Week 36: 20th – 26th May
Continuing on from my exploration of the symbolic languages of idioms and memes, I have been doing more research into the concept of the allegory, ‘a type of emblem or trope which contains an element of infinite iteration, as opposed to a symbol which is based on determinate reference, recognition and identity.’ (McDonnell, p.26) Such investigations are found throughout history in art and writing, and particularly in the philosophy of Gilles Deleuze with reference to the earlier works on the subject by Gottfried Wilhelm Leibniz and Walter Benjamin.
Alchemical allegories
My interest in allegory has been growing as a result of working with alchemical metaphors in art. Allegory as a way of thinking was an important element of interpretative methods before the Enlightenment’s construction of a worldview based on positive knowledge, rigorous empirical study, and inductive reasoning. Such metaphorical associations were used to explain the ways that substances looked and behaved, as well as insinuating spiritual connections, thereby functioning as both literary and scientific at the same time. (Wamberg, p.85)
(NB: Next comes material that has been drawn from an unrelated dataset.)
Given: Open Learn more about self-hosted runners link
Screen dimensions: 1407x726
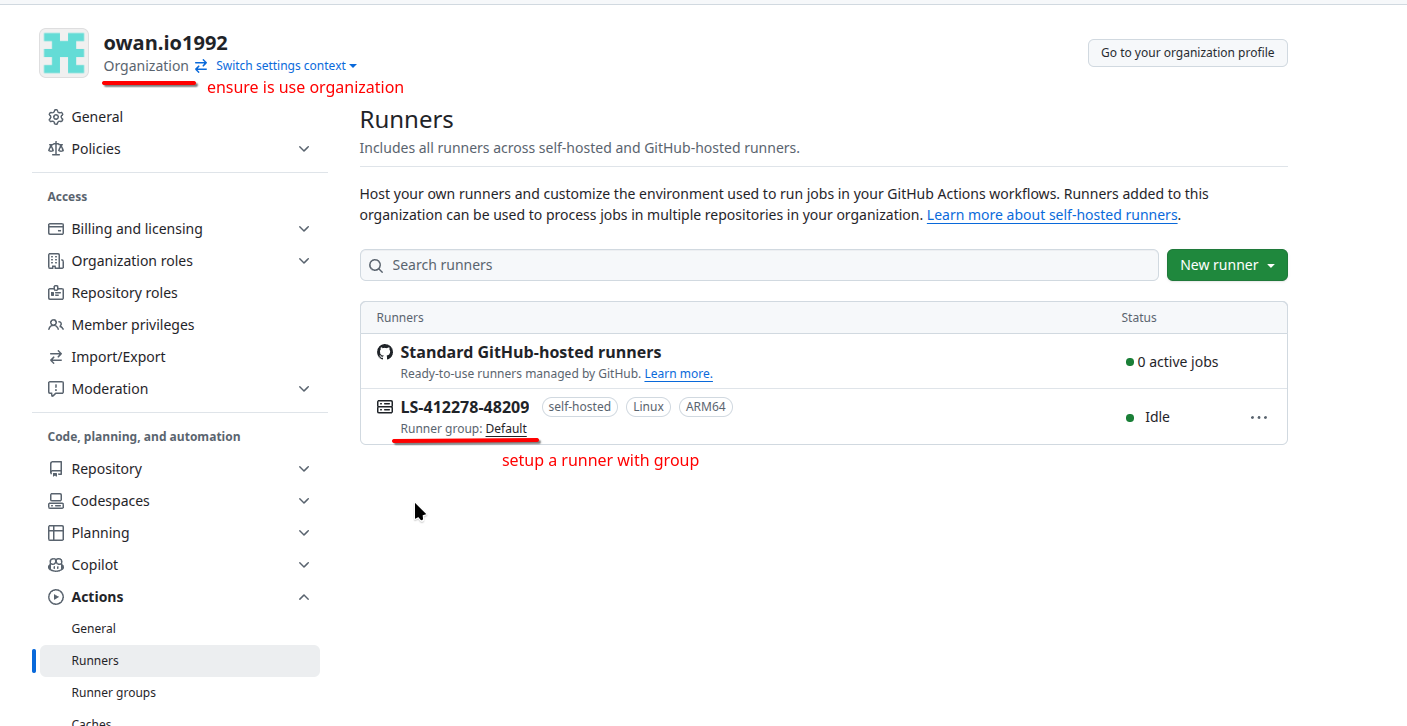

Artists have continued to use alchemical metaphor throughout history through the use of ‘alchemical thought-pictures’ in the work of French illustrators of the early 1900s. Word play and allegory were used in order to avoid government censorship of satirical images, and worked in affective ways, ‘according to the motto of the Rosicrucian Michael Maier, “to reach the intellect though the senses”.’(Wamberg, pp.156-7)
Benjamin’s theory of allegory
Benjamin began to develop his theory of allegory around 1923. He equates allegory with a kind of experience which ‘arises from an apprehension of the world as no longer permanent…’ For Benjamin, allegory as conveyed through an aggregation of signs which represent fleeting and fragmentary truths rather than empirical knowledge, allows him to deconstruct the nature of the symbol, rather than oppose it outright. (Cowan, pp.109-110)
Truth and iteration
Such an inquiry also requires a resolution of the philosophical nature of truth, as a condition which is ‘unpossessable and impossible to present’, unlike factual knowledge. As such, allegory ‘arises in perpetual response to the human condition of being exiled from the truth’. Such forms of allegorical reasoning are explored in origin-myths related to the Fall of Man and the expulsion from the Garden of Eden.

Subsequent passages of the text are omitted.